Political motivations: Underlying elements of biased Human Rights report on Venezuela

On September 16, the so-called “Independent International Mission for Determining Facts about Venezuela” released a “report” on the human rights situation in the Bolivarian Republic of Venezuela written without experts setting foot in the country to conduct investigations on site.

The publication was released two days after UN High Commissioner for Human Rights Michelle Bachelet recognized the progress made by her Office in cooperation with the Venezuelan Government and signed the renewal of the Letter of Understanding with Venezuelan authorities endorsed on September 20, 2019.

In a joint statement on Saturday, September 19, Minister of People’s Power for Foreign Affairs, Jorge Arreaza, and Attorney General, Tarek William Saab, strongly rejected the report and introduced evidence and elements that contradict the biased report.

Arreaza and Saab warned this type of documents lacking rigor causes a serious damage to the human rights multilateral system and the human rights institution.

The goal

The Venezuelan foreign minister said this report aims to undermine the joint work carried out by the Venezuelan Government and the UN Office of the High Commissioner for Human Rights and boycott the process of political dialogue in the country and the parliamentary elections to be held on December 6, 2020. As a matter of fact, it was released in the eve of these elections.

The document, written by a parallel commission which has not been authorized by Venezuela, stems from efforts made by the U.S. Government, the Organization of American States (OAS) and the so-called Lima Group, bodies that have played a key role in a campaign to discredit the Venezuelan institutions.

Foreign Minister Arreaza warned that the experts of the “independent” mission are “playing politics with human rights, not for human rights,” and labeled the report as “a propaganda monument for war” against Venezuela.

Poor investigation

The report is ridden with multiple methodological flaws regarding the compilation of information since it merely cites alleged (non-verifiable, unfounded or made-up) “sources” that contributed to it, as well as “digital information,” mostly distorted and non-verifiable.

As the report claims, it is based on interviews to political figures and was not written on site.

“It is a completely politically-biased report, a very mediocre report legal wise, featuring a serious mistake at the source for any human rights defender: They did not come to investigate on site at all,” claimed Attorney General Tareck William Saab.
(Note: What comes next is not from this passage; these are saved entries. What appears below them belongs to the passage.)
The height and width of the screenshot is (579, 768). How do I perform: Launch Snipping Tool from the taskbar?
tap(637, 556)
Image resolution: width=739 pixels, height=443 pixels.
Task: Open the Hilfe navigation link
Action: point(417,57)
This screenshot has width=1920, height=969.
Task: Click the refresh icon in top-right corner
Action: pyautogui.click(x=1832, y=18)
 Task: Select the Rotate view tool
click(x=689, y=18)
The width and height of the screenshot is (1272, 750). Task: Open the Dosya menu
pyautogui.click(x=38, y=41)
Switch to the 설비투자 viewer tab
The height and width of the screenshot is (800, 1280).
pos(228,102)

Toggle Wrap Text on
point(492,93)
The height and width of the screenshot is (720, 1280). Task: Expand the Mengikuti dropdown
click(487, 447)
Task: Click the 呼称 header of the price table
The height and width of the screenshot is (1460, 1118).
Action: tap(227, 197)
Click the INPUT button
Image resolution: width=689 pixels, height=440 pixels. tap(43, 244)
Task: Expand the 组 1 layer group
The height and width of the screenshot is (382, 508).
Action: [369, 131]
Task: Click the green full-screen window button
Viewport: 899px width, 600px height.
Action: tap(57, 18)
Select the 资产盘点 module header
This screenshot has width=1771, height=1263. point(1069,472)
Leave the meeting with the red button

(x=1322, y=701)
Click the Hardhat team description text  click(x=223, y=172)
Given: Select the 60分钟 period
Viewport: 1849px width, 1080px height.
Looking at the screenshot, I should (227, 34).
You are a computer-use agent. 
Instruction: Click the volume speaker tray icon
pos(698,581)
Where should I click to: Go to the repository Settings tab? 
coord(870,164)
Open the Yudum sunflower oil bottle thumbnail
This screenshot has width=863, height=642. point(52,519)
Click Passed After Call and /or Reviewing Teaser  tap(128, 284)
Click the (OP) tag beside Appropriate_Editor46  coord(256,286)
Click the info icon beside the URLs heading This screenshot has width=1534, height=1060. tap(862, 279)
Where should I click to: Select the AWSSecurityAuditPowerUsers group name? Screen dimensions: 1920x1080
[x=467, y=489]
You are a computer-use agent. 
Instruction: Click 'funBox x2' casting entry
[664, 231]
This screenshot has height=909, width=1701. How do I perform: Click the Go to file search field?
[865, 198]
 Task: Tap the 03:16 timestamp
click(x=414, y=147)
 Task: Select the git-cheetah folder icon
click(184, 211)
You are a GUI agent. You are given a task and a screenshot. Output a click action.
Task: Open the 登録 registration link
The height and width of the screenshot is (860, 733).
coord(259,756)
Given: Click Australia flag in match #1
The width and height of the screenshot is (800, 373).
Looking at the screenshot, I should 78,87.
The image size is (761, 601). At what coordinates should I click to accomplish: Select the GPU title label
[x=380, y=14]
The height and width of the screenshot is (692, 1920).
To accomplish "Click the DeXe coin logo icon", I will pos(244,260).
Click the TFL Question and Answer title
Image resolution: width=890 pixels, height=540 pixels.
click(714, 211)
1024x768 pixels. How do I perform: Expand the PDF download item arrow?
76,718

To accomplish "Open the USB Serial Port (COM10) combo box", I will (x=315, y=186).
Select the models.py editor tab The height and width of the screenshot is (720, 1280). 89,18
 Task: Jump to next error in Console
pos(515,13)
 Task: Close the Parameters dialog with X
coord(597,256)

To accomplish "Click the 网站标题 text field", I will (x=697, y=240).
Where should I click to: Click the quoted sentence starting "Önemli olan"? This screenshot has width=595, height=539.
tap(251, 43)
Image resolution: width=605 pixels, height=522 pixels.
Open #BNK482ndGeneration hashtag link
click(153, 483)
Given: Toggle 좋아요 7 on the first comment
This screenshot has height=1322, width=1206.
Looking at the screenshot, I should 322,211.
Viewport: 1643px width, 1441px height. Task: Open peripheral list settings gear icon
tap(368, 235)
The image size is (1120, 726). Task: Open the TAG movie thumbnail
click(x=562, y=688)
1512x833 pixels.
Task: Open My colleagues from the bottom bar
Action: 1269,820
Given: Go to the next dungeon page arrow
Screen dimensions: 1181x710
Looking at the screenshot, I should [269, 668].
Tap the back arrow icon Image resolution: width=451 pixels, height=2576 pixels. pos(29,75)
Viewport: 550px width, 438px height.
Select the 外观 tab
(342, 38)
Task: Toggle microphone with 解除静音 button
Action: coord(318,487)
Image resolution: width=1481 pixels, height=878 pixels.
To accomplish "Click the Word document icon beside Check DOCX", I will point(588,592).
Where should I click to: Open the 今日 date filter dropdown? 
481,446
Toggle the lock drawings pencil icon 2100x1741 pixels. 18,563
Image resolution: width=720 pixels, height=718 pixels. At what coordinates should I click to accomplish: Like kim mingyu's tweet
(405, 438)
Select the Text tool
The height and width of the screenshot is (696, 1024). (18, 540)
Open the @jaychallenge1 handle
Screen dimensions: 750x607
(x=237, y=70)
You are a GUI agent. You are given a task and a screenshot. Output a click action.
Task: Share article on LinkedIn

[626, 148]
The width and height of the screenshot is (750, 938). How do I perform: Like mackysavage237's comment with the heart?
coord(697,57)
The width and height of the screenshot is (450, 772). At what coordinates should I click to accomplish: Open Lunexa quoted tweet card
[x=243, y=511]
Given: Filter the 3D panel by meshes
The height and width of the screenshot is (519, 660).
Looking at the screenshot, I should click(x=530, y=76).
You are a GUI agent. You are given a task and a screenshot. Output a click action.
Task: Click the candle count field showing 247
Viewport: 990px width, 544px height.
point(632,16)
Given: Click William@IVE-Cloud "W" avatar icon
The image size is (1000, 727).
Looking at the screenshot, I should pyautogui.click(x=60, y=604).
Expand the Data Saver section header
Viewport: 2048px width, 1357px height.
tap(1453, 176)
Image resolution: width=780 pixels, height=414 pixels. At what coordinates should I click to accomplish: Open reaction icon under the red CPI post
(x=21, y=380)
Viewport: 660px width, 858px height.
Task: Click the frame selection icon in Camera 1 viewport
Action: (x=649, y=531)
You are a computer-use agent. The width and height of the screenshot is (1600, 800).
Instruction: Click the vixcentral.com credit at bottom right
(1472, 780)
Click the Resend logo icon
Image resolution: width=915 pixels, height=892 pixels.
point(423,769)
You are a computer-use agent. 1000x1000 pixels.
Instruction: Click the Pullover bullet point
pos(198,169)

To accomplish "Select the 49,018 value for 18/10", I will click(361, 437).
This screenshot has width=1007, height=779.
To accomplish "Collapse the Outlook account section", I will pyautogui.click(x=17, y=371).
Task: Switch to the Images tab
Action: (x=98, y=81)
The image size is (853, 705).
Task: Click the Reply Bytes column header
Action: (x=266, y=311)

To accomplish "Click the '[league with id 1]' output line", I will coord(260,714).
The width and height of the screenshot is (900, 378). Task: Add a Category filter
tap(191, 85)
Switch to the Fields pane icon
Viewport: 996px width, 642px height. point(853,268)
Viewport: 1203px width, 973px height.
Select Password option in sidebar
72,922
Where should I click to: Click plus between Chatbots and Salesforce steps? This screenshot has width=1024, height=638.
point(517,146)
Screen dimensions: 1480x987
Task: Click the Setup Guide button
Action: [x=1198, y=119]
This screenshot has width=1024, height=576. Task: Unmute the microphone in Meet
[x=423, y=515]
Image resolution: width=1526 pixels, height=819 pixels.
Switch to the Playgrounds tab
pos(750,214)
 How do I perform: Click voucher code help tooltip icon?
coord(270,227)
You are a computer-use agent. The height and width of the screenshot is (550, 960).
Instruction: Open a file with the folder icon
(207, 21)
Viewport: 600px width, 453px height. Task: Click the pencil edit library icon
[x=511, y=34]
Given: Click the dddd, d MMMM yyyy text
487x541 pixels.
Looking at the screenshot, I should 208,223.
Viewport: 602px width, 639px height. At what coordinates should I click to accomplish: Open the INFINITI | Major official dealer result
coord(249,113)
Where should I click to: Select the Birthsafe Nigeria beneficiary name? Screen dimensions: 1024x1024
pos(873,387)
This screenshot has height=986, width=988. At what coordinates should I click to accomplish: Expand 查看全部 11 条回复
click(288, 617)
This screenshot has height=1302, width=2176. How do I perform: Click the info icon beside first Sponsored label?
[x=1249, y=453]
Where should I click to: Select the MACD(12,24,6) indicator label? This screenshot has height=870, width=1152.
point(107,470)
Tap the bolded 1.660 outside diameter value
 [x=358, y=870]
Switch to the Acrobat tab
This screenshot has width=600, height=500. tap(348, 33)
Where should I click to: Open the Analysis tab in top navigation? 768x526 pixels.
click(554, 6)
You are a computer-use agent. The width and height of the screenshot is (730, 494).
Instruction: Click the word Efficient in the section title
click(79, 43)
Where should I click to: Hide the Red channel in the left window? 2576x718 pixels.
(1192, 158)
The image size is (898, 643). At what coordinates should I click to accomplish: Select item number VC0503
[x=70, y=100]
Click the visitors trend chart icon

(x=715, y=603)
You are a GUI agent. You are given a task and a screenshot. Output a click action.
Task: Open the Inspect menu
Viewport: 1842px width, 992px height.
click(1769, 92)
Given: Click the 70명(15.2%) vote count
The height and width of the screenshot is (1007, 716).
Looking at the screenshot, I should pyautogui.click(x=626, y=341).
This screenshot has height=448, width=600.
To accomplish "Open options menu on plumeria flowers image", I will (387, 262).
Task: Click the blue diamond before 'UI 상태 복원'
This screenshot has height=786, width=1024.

Saab said that an additional “serious mistake” made by the commission was the fact of ignoring with “total disrespect” the everyday, systematic work carried out on site by the Attorney General’s Office, the Ombudsman’s Office, the courts and other Venezuelan institutions guaranteeing respect for human rights.

Deliberate omissions

The report fails to explain that President Nicolás Maduro has repeatedly urged police and military agents to act in accordance with the law and respecting human rights. President Maduro even publicly prohibited the use of pellet shotguns to control protests, despite being an instrument authorized by international standards.

Likewise, it fails to explain that Minister of People’s Power for Defense, General in Chief Vladimir Padrino López, has also ordered police and military agents to act in accordance with the law and respecting human rights.

The report also partially cites President Maduro’s statements by taking them out of context and omitting elements that refute the thesis they try to justify.

How was the commission established?

The so-called “Independent International Mission for Determining Facts about Venezuela” was promoted by the self-identified Lima Group, with the support of the European Union, in an attempt to hide the serious human rights violations in those countries (Chile, Ecuador, Colombia).

The mission, created by a biased resolution approved by the votes of 19 member countries of the UN Human Rights Council, was rejected by the Venezuelan Foreign Ministry in December 2019.

Currently, the Venezuelan Government is working in coordination with the UN Office of the High Commissioner for Human Rights within the framework of the Letter of Understanding endorsed on September 20, 2019, in accordance with Resolution A/HRC/42/4, adopted by the Human Rights Council in its 42nd period of session; therefore, the Venezuelan State does not recognize any parallel mission.

The report, therefore, creates contradictions within the United Nations and tries to ignore Venezuela’s joint work with the Human Rights Council through the Office of High Commissioner Michelle Bachelet.